### EXERCISE INSTRUCTIONS
Could you please reproduce all the records below exactly, leaving out the images?

### INFORMATION
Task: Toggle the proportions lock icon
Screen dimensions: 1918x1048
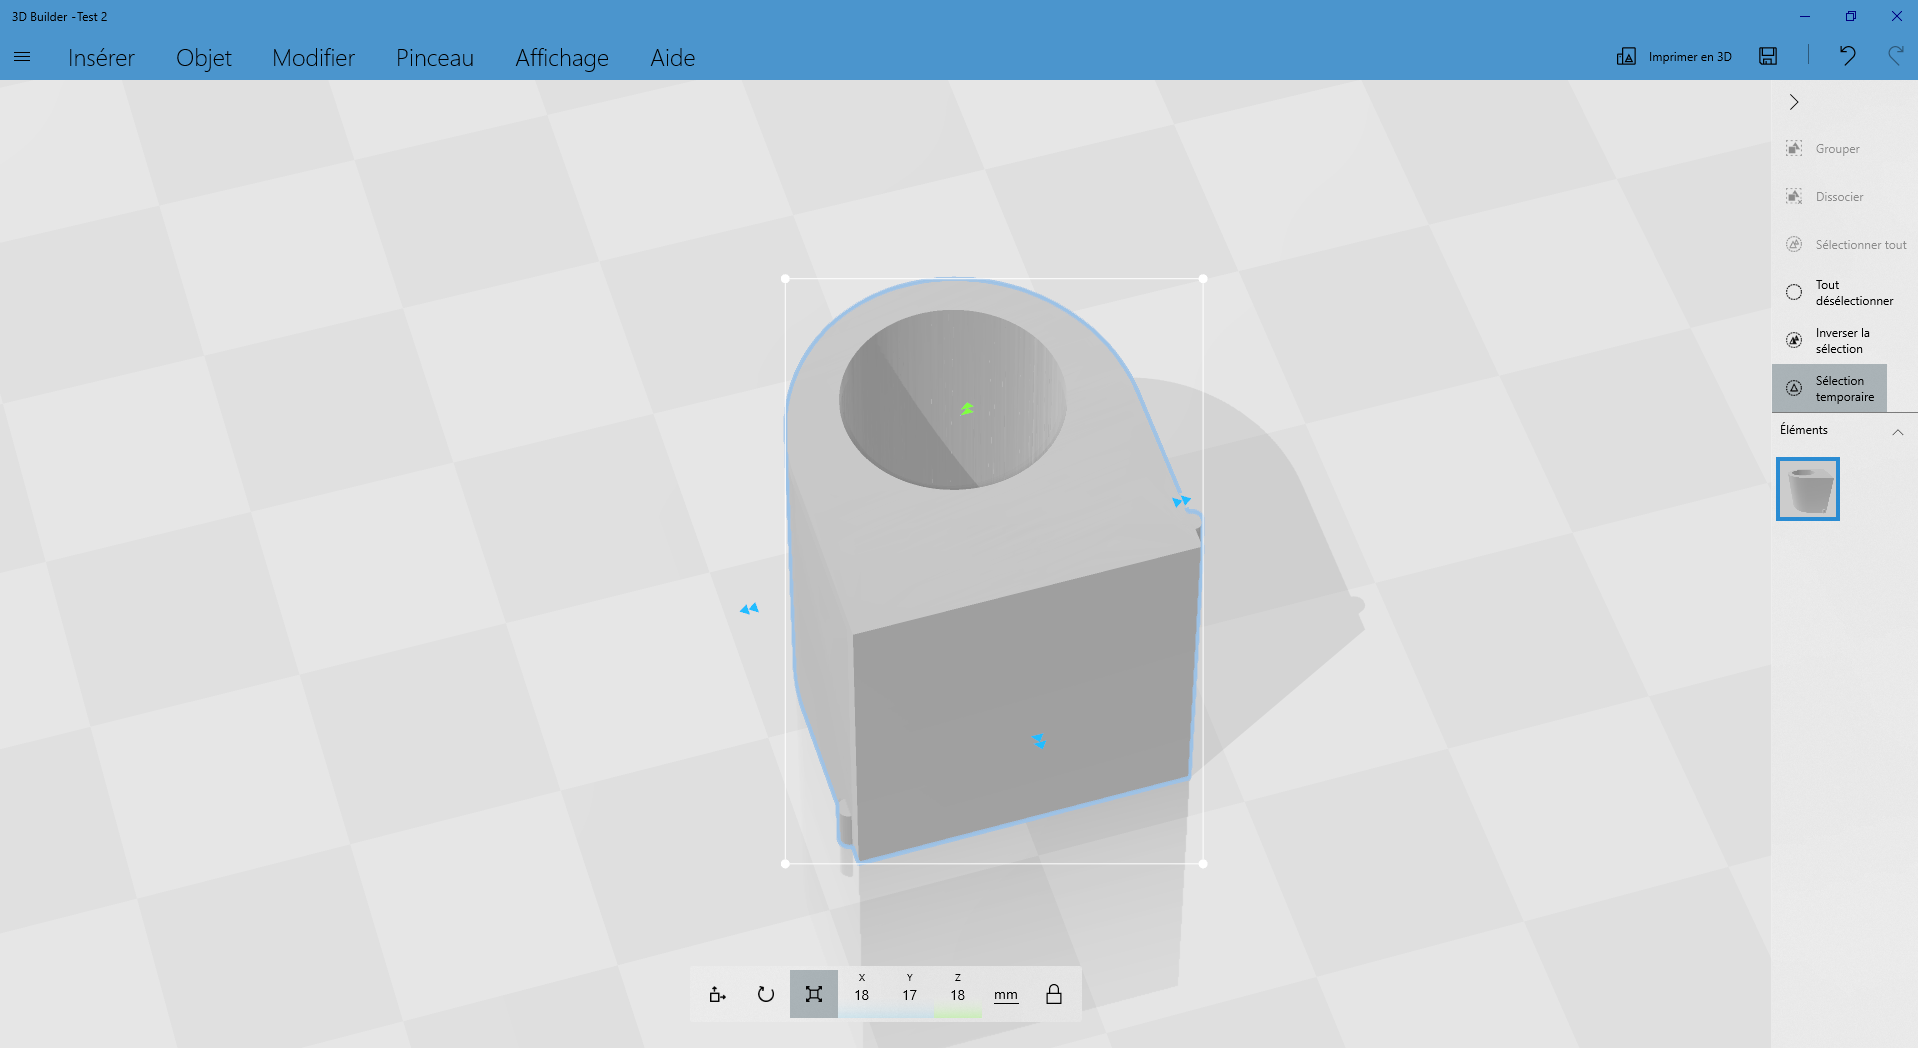Action: (x=1054, y=994)
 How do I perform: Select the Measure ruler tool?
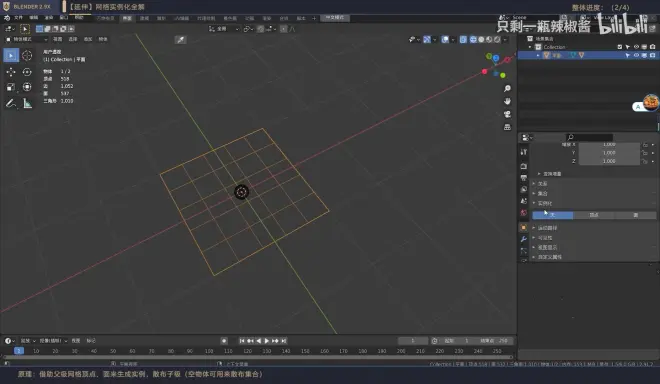(27, 103)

### RESULT
Task: Toggle the proportions lock icon
Screen dimensions: 1918x1048
Action: (x=1054, y=994)
 How do I perform: Select the Measure ruler tool?
(27, 103)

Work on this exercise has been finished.